Overall, this is strong and clearly described work that is likely to have a positive impact on computational and empirical work in learning and memory. While the authors have written about some of the ideas discussed in this paper previously, a fully implemented and openly available model is a clear advance that will benefit the field. It is not easy to translate a high-level description of a learning rule into a model that actually runs and behaves as expected. The fact that the authors have made all their code available makes it likely that other researchers will extend the model in numerous interesting ways, many of which the authors have discussed and highlighted in their paper.

Reviewer #3 (Public Review):

This paper proposes a computational account for the phenomenon of pattern differentiation (i.e., items having distinct neural representations when they are similar). The computational model relies on a learning mechanism of the nonmonotonic plasticity hypothesis, fast learning rate and inhibitory oscillations. The relatively simple architecture of the model makes its dynamics accessible to the human mind. Furthermore, using similar model parameters, this model produces simulated data consistent with empirical data of pattern differentiation. The authors also provide insightful discussion on the factors contributing to differentiation as opposed to integration. The authors may consider the following to further strengthen this paper:

The model compares different levels of overlap at the hidden layer and reveals that partial overlap seems necessary to lead to differentiation. While I understand this approach from the perspective of modeling, I have concerns about whether this is how the human brain achieves differentiation. Specifically, if we view the hidden layer activation as a conjunctive representation of a pair that is the outcome of encoding, differentiation should precede the formation of the hidden layer activation pattern of the second pair. Instead, the model assumes such pattern already exists before differentiation. Maybe the authors indeed argue that mechanistically differentiation follows initial encoding that does not consider similarity with other memory traces?

Related to the point above, because the simulation setup is different from how differentiation actually occurs, I wonder how valid the prediction of asymmetric reconfiguration of hidden layer connectivity pattern is.

Although as the authors mentioned, there haven't been formal empirical tests of the relationship between learning speed and differentiation/integration, I am also wondering to what degree the prediction of fast learning being necessary for differentiation is consistent with current data.

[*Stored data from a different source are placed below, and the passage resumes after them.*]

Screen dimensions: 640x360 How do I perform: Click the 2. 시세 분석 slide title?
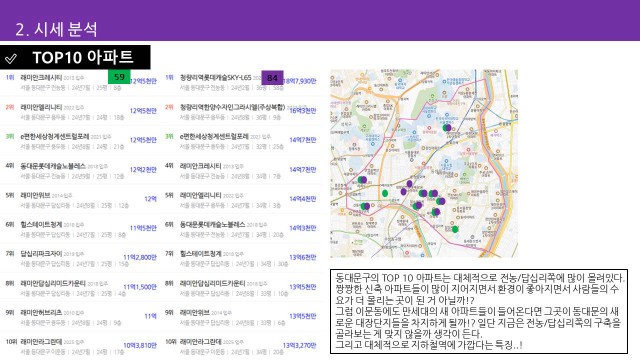(x=56, y=29)
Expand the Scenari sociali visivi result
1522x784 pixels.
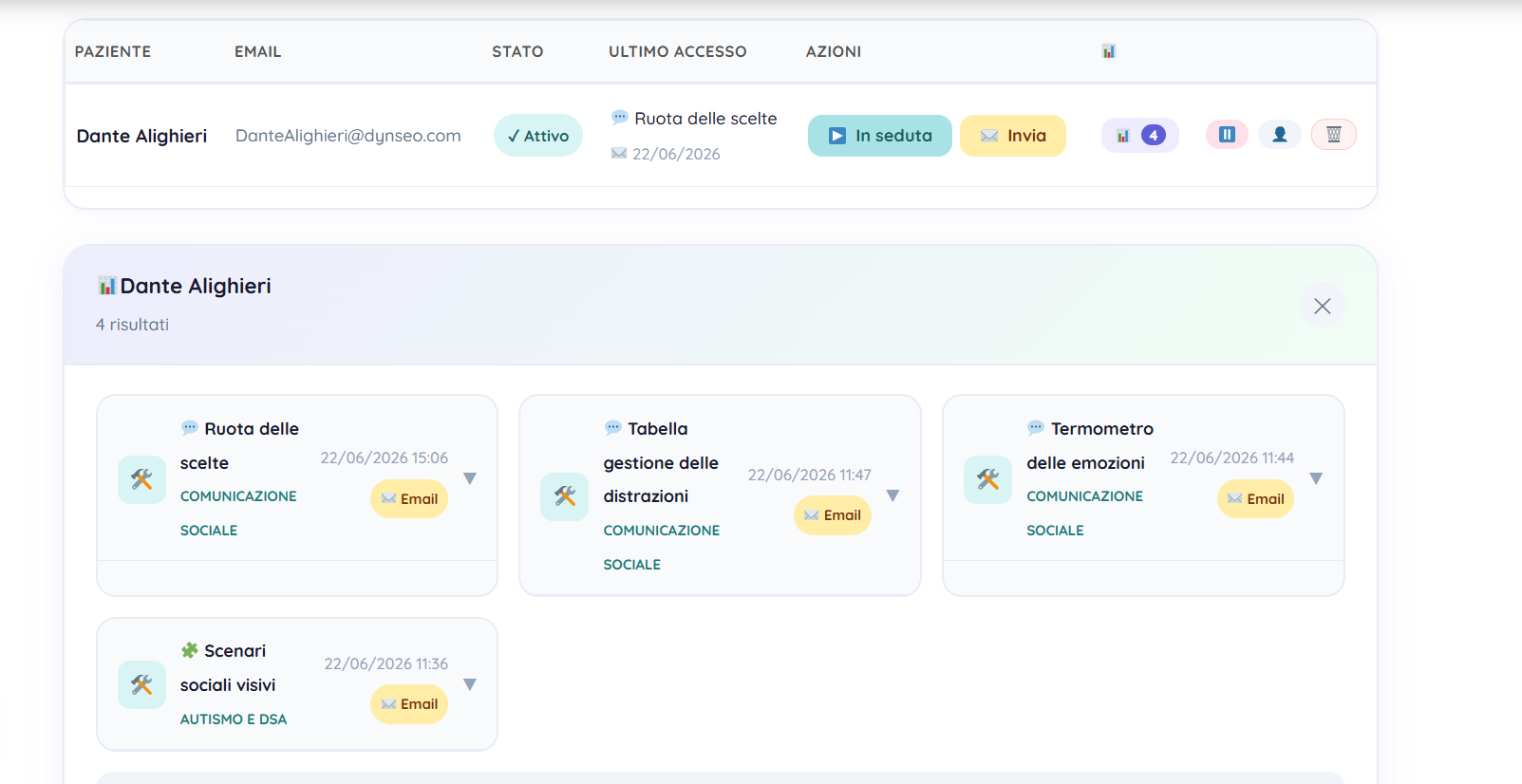point(470,684)
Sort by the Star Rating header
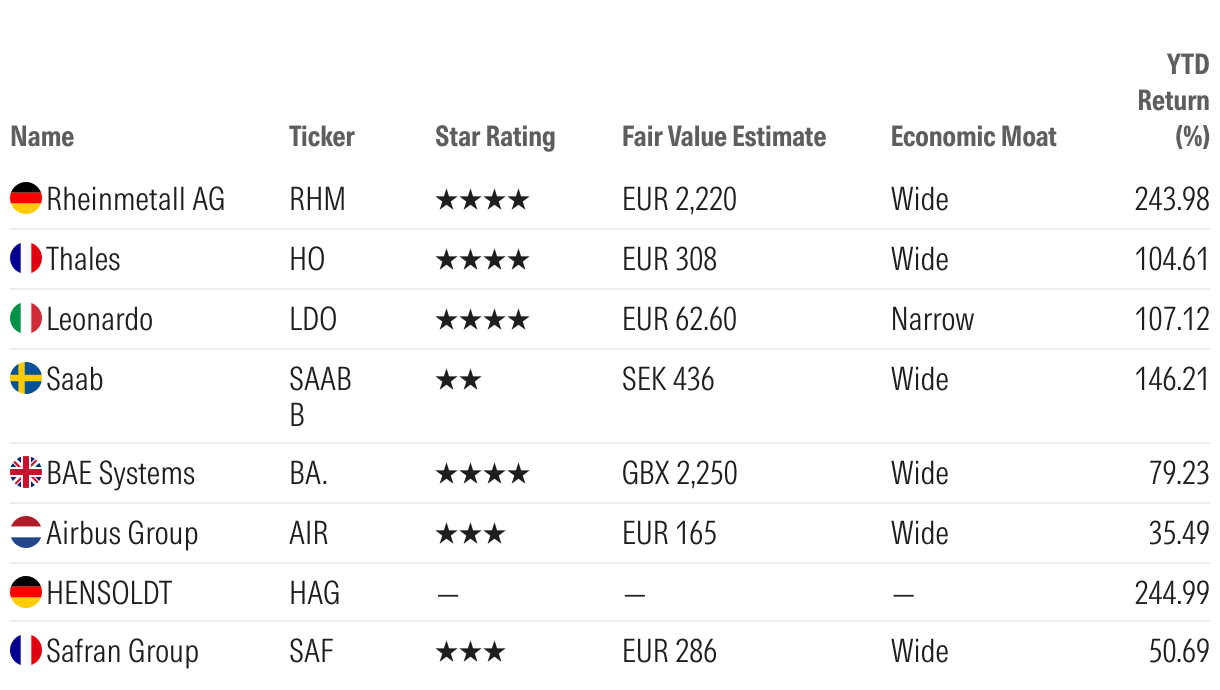 (x=495, y=137)
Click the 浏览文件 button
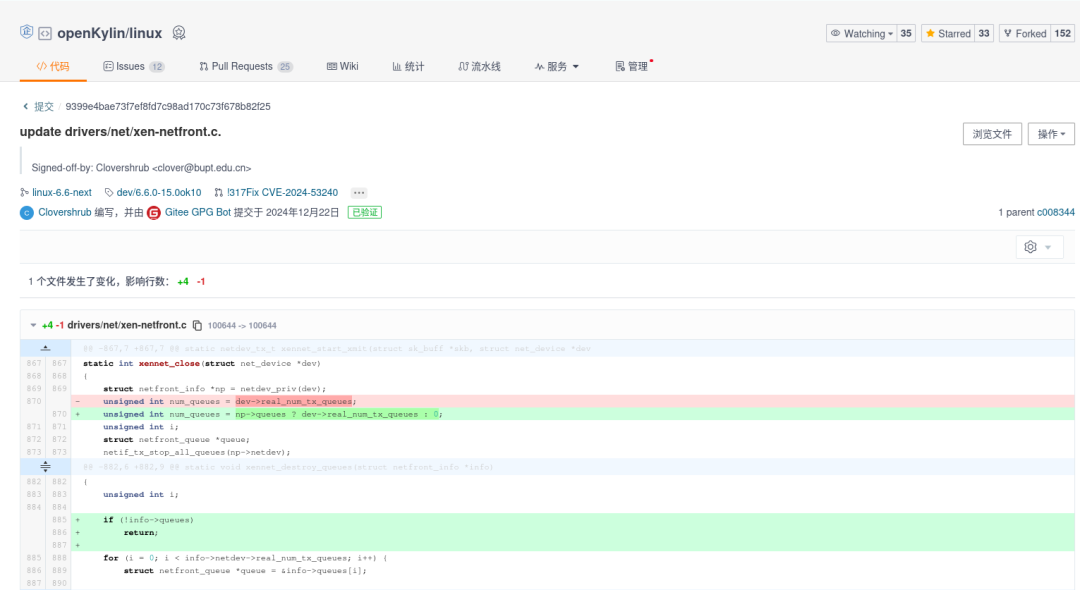 coord(991,134)
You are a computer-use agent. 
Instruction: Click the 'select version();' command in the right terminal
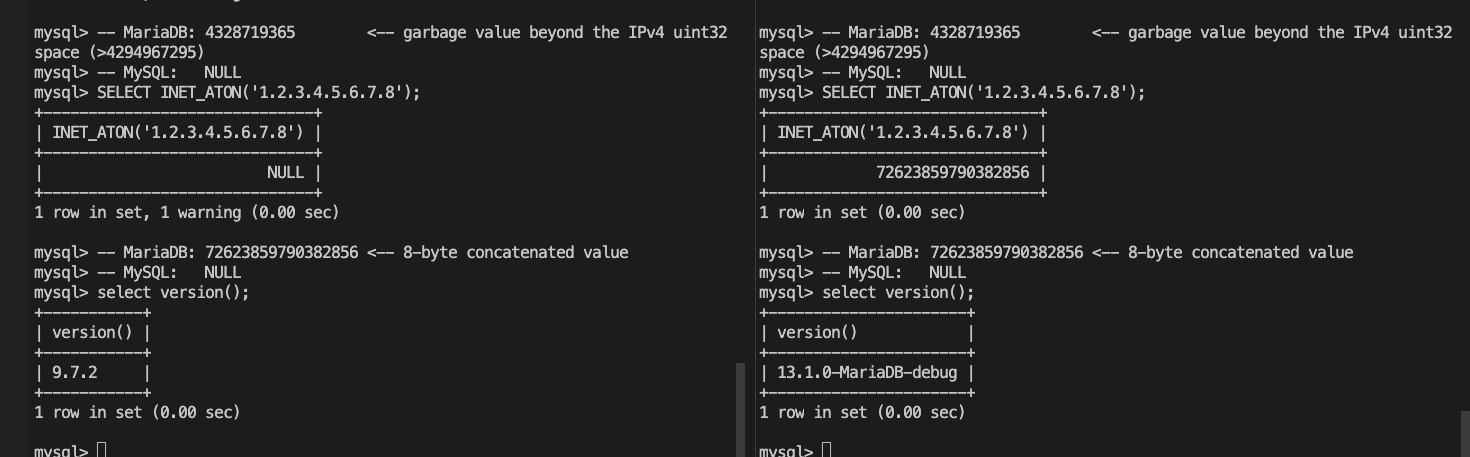click(898, 292)
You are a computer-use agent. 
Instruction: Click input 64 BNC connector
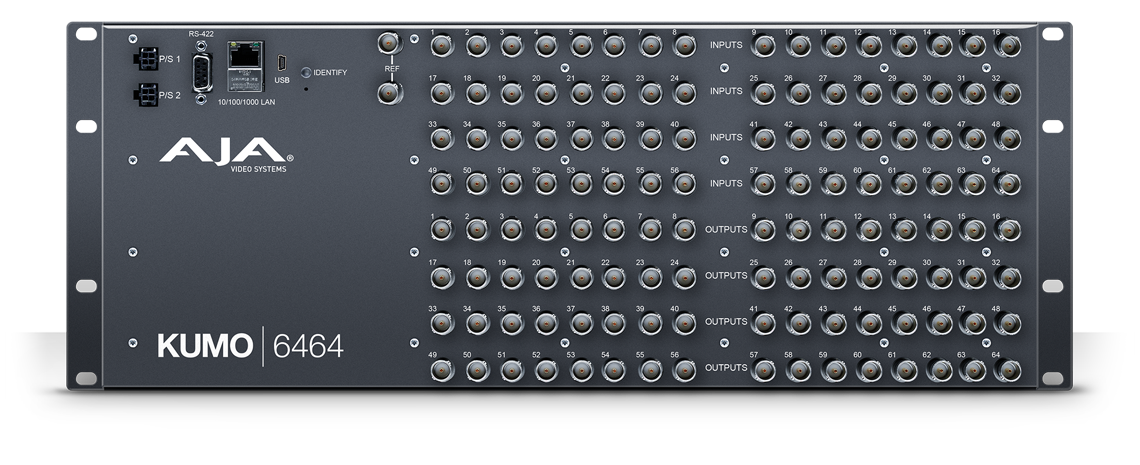point(1005,185)
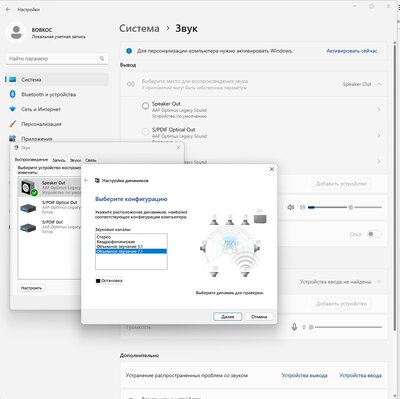
Task: Open Speaker Out properties via its chevron
Action: (x=379, y=110)
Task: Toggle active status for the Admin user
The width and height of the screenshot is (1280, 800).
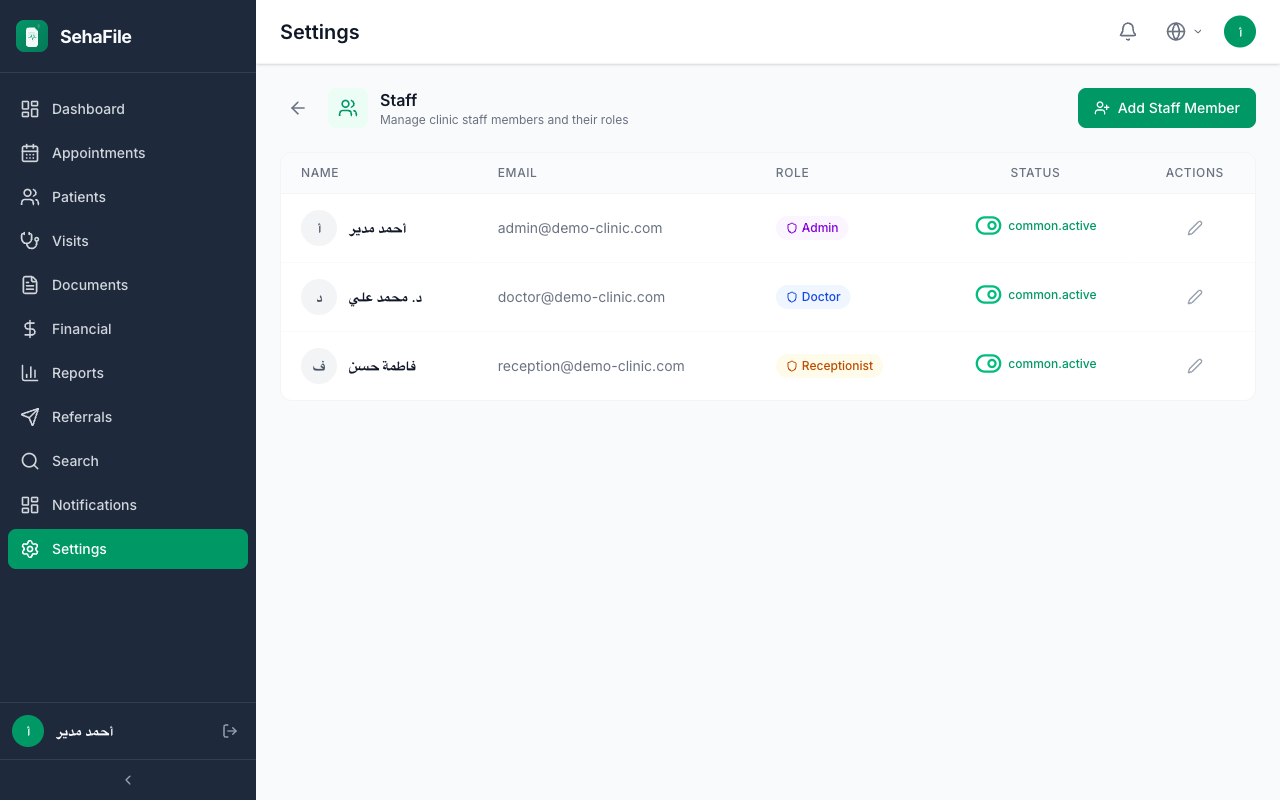Action: pyautogui.click(x=988, y=226)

According to Figure 6, the learning rates lead to differentiation in the 2/6 condition achieved differentiation after just one-shot most of the time. On the other hand, For example, Guo et al (2021) showed that humans may need a few blocks of training and test to start showing differentiation.

Related to the point above, the high learning rate prediction also seems to be at odds with the finding that the cortex, which has slow learning (according to the theory of complementary learning systems), also shows differentiation in Wammes et al (2022).

More details about the learning dynamics would be helpful. For example, equation(s) showing how activation, learning rate and the NMPH function work together to change the weight of connections may be added. Without the information, it is unclear how each connection changes its value after each time point.

In the simulation, the NMPH function has two turning points. I wonder if that is necessary. On the right side of the function, strong activation leads to strengthening of the connectivity, which I assume will lead to stronger activation on the next time point. The model has an upper limit of connection strength to prevent connection from strengthening too much. The same idea can be applied to the left side of the function: instead of having two turning points, it can be a linear function such that low activation keeps weakening connection until the lower limit is reached. This way the NMPH function can take a simpler form (e.g., two line-segments if you think the weakening and strengthening take different rates) and may still simulate the data.